Remembering
This has been a weekend of remembering. We have all recalled those moments ten years ago, where we were, how we heard, what we did. Maybe some of us have remembered people that were lost in the Towers, or the Pentagon, or on Flight 93.
I remembered a seventh-grade Sunday School teacher named Jerry Paskins. I loved him because he always brought donuts. He was incredibly fit. Each day he did a pushup for every year of his life, plus one to grow on. On September 11, 2001 he did 58 pushups.
Jerry was in his final day of an insurance audit on the 94th floor of the North Tower when the first jet ripped into the tower in a ball of flame that consumed floors 92 through 98. Initially it was assumed that he simply never knew what hit him. But when rescue workers found Jerry’s body a few days later it was in the stairwell on the 20th floor. He almost made it. And in many ways that is harder to deal with.
What do you say to Jerry’s family? What can you say? Is God still good even in the face of unspeakable, unnecessary tragedy? As Christians, we believe Romans 8:28, that “in all things God works for the good of those who love him and are called according to His purpose,” but what does that really mean?
I can tell you a few things that I don’t think it means. I don’t think it means that we call Jerry’s death “good.” Jerry’s death – in and of itself – was evil. Period. Nor does it mean that God brings evil things into our lives intentionally to produce some good result that only He sees. Let’s not confuse tragedy like 9/11 with biblical references to God’s discipline or judgment.
Instead, here is my best shot at an illustration: if you love God and you are willing to relinquish control and make His purposes your purposes, then God weaves together the threads of your life to make something beautiful. Some of those threads are there because of God’s blessing, and others because of His discipline. Some threads are the result of the brokenness of this world, and others are a result of the willful sin of others.

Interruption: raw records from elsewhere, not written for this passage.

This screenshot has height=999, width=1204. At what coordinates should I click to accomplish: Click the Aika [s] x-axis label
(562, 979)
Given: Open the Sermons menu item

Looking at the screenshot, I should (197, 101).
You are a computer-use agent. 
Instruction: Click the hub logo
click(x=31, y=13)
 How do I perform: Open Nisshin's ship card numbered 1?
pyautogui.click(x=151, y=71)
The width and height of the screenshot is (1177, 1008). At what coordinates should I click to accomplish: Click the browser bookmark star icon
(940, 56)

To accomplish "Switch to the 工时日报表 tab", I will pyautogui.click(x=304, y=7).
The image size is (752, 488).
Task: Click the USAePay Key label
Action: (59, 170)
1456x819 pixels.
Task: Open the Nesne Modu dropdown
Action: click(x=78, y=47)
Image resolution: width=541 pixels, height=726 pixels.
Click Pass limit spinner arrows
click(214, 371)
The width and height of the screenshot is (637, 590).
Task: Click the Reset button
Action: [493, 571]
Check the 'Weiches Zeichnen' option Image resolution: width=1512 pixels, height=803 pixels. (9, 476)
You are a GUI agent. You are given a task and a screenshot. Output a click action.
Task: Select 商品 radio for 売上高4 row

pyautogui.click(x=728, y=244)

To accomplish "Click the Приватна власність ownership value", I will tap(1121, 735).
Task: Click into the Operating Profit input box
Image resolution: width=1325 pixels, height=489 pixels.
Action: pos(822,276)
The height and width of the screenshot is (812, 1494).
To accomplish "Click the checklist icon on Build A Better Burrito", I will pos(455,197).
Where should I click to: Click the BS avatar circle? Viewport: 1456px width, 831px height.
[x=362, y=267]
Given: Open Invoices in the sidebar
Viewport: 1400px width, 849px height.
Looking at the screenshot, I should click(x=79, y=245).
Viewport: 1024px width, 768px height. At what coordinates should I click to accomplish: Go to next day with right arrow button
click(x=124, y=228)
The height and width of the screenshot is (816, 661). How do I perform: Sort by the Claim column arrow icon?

But the point of the passage is not the threads. Live long enough and you’ll realize that most of the threads are out of your control anyway. The point is the weaver. You see, on my own I can’t weave the threads into something beautiful. But God can. So the question is, are you willing to be “called according to His purpose,” or are you bent on achieving your own purposes?
There are so many things for us to remember this weekend. But most of all I’m reminded of the truth of the words Paul wrote just a few verses later in Romans 8: “For I am convinced that neither death nor life, neither angels nor demons, neither the present nor the future, nor any powers, neither height nor depth, nor anything else in all creation, will be able to separate us from the love of God this is in Christ Jesus our Lord.”